Andy Schwartz and others at the World Well-Being Project have worked with "Facebook posts from over 75,000 volunteers who also took the standard Interpersonal Personality Item Pool (IPIP) personality test to measure the 'Big Five' personality traits", looking for linguistic features that correlate with those aspects of personality measured by that test.
Lyle Ungar talked about this work a few days ago (Andy was unfortunately out of town), for an audience of mostly first-year undergraduates. The venue was a weekly event, Dinners With Interesting People, held in the Quad, an undergraduate residence here at Penn.

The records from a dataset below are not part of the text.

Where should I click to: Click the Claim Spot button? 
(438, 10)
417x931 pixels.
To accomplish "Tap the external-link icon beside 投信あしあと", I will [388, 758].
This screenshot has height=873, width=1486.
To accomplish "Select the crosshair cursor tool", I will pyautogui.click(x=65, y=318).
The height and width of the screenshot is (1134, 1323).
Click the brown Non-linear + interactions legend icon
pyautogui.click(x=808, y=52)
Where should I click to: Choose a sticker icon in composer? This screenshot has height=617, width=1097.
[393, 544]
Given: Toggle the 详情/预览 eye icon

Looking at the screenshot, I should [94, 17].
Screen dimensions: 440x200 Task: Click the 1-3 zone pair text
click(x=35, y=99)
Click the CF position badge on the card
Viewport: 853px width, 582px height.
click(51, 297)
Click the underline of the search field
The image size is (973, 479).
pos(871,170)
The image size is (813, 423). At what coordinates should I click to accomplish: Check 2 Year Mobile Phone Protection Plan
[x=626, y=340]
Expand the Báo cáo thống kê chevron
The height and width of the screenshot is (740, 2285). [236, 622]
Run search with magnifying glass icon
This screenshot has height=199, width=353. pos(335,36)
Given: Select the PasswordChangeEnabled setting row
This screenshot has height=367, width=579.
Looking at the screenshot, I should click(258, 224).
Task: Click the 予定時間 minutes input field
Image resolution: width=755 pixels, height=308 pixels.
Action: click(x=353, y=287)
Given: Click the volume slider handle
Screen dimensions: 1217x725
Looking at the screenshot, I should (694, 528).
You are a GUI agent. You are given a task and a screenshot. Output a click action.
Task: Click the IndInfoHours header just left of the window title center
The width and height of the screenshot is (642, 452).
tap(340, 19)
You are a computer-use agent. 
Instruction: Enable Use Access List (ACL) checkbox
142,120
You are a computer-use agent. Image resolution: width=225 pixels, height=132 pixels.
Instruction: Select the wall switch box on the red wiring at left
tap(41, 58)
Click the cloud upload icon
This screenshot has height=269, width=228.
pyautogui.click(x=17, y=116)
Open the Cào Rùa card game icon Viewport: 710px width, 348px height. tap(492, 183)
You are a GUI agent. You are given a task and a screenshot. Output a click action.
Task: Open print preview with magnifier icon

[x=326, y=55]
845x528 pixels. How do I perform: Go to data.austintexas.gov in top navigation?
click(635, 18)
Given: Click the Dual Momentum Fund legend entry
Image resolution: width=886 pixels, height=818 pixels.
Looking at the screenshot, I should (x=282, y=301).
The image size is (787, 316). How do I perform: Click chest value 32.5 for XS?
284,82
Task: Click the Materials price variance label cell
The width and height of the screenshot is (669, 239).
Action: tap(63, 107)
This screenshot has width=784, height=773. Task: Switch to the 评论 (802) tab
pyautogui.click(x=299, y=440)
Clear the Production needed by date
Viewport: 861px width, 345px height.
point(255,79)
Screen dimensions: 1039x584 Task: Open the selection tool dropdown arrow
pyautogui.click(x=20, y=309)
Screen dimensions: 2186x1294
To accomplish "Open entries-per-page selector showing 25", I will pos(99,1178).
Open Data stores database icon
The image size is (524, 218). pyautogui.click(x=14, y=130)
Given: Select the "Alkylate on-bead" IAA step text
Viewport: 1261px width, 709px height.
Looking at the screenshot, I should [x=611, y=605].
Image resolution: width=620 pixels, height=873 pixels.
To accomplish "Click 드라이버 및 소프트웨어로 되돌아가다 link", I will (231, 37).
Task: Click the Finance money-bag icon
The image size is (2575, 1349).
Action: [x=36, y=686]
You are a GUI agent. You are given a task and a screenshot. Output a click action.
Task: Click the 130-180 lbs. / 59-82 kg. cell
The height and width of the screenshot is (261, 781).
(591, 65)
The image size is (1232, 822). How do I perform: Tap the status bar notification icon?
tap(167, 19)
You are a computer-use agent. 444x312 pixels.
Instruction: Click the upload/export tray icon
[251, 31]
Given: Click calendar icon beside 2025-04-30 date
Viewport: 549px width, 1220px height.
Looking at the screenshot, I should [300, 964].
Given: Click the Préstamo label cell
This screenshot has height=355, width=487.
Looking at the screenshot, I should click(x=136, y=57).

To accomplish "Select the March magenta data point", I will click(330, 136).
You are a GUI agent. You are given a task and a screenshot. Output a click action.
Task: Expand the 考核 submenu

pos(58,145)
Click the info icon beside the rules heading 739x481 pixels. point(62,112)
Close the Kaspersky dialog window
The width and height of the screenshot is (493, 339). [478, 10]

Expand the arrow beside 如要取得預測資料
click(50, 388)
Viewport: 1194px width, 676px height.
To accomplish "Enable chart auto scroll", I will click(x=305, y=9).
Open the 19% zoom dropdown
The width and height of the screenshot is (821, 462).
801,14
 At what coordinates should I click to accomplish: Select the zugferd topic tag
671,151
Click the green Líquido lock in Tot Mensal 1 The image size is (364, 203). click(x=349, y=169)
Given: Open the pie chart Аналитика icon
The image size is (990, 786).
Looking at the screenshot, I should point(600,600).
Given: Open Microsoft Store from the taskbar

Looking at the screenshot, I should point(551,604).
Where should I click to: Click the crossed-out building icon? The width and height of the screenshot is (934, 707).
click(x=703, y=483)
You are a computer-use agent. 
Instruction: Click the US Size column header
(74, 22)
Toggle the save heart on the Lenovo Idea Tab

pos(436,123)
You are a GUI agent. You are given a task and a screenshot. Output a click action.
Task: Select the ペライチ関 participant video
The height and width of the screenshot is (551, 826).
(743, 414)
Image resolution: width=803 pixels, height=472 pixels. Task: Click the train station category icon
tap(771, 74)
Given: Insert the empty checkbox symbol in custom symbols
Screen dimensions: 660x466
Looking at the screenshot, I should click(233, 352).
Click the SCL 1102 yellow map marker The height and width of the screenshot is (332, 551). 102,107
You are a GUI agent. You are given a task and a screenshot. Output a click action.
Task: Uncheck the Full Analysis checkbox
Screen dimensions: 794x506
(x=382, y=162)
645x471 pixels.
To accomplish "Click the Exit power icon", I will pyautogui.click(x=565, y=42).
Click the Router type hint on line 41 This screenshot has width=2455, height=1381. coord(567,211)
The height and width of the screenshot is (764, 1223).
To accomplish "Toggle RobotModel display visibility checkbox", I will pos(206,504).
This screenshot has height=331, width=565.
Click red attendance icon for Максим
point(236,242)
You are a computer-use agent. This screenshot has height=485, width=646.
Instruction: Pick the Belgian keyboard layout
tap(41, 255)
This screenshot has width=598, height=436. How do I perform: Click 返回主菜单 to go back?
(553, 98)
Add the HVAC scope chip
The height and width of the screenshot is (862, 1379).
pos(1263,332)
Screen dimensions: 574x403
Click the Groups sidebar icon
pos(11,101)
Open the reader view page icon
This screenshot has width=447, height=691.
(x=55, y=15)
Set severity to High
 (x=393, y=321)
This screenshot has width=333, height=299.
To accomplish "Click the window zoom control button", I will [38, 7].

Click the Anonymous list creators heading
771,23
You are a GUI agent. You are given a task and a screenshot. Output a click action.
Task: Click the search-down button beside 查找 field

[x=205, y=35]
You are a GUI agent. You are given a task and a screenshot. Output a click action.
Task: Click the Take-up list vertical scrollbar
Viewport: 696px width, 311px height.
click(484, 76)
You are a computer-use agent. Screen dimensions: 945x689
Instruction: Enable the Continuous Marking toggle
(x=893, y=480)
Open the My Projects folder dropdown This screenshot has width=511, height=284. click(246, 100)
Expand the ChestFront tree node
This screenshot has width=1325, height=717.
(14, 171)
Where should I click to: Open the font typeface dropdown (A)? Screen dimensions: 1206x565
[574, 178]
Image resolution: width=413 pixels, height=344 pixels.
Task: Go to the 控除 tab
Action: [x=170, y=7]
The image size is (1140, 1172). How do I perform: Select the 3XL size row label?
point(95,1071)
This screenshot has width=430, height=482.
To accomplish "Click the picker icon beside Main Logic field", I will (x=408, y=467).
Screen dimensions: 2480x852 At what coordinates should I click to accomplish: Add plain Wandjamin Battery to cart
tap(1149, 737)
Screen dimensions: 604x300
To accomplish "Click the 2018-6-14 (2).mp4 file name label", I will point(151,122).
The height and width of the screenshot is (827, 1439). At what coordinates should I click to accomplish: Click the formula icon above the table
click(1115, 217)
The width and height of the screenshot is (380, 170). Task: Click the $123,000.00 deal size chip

This year, the DWIP talks (though still open to the public) are integrated into a Freshman Seminar called "The Landscape of Research and Innovation at Penn". The idea is to give the participants a general idea of what kinds of research go on around here, and how they might get involved. As part of the course, I've asked DWIP guests to provide a dataset that we can use as part of a course assignment in quantitative analysis. Since the students have widely varied backgrounds in mathematics, statistics, and programming, and since the quantitative analysis part of the course is only one of several aspects, the assignments start with an R script that does something interesting, with the assigned task being to modify the script to do something a bit different.
In this case, Andy was kind enough to give me a table indicating number of posts and token counts for each "word", in their Facebook dataset, for males and females of each age. Inspired by Jamie Pennebaker's The Secret Life of Pronouns, I decided to focus the quantitative analysis assignment around the issue of pronoun usage. The body of this post lays out some of the things that I've noticed in setting the assignment up.